EXERCISE REQUIREMENTS:
A – Please reproduce the passage of the message and RESTQL documentation starting with "Event time An" and going on through "containers, or VMs.".
B – According to the message and RESTQL documentation, what is a message's event time when none is explicitly set?

Messages are the analogue of letters in a postal service system.

Component Purpose
Value / data payload The data carried by the message. All c8 stream messages carry raw bytes, although message data can also conform to data schemas in future
Key Messages can optionally be tagged with keys, which can be useful for things like stream compaction
Properties An optional key/value map of user-defined properties
Producer name The name of the producer that produced the message (producers are automatically given default names, but you can apply your own explicitly as well)
Sequence ID Each stream message belongs to an ordered sequence on its stream. A message's sequence ID is its ordering in that sequence.
Publish time The timestamp of when the message was published (automatically applied by the producer)
Event time An optional timestamp that applications can attach to the message representing when something happened, e.g. when the message was processed. The event time of a message is 0 if none is explicitly set.

RESTQL

RESTQL in C8 platform enables you to build and execute CRUD & Processing logic close to where the data resides. Any RESTQL is automatically available via secure REST API enabling you to consume events from web, streams and collections without repetitive boiler-plate coding.

Your development agility comes from building systems composed of small, independent units of functionality focused on doing one thing well. RESTQL lets you build and deploy services at the level of a single function, not at the level of entire applications, containers, or VMs.

What you can do with RESTQL :

  • Serverless application backends
  • Real-time data processing (ETL, Transformations, Aggregations etc)

DATA LINES:
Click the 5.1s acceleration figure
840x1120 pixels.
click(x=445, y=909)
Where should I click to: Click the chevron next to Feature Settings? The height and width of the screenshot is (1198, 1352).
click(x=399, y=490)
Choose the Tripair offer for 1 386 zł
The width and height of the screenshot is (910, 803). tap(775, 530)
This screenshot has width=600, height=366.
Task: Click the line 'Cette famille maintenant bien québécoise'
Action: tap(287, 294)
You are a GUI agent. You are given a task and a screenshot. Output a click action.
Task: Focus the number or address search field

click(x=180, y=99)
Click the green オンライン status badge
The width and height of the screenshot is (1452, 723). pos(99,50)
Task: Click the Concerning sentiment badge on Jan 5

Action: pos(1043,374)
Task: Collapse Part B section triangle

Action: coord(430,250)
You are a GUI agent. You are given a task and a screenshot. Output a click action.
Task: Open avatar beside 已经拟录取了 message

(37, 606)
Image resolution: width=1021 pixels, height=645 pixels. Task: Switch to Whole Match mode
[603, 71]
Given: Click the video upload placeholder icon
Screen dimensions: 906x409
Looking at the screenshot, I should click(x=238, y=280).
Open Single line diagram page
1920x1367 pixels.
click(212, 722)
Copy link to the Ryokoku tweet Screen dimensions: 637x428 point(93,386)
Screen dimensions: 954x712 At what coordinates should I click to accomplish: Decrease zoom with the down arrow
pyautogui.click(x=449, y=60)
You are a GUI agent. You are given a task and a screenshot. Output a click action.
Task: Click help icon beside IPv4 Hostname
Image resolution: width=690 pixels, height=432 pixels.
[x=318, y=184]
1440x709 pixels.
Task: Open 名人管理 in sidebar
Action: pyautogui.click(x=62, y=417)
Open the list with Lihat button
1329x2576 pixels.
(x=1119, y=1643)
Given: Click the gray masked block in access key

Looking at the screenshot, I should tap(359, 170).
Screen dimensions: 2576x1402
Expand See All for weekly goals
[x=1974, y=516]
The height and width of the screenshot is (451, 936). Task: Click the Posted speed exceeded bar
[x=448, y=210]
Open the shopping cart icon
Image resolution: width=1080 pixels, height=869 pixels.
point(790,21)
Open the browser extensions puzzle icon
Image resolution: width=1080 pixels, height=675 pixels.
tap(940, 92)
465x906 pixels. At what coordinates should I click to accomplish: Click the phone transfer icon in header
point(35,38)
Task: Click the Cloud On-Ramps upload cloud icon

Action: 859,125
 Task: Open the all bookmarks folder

EXPECTED RESULTS:
A –
Event time An optional timestamp that applications can attach to the message representing when something happened, e.g. when the message was processed. The event time of a message is 0 if none is explicitly set.

RESTQL

RESTQL in C8 platform enables you to build and execute CRUD & Processing logic close to where the data resides. Any RESTQL is automatically available via secure REST API enabling you to consume events from web, streams and collections without repetitive boiler-plate coding.

Your development agility comes from building systems composed of small, independent units of functionality focused on doing one thing well. RESTQL lets you build and deploy services at the level of a single function, not at the level of entire applications, containers, or VMs.

B – It is 0.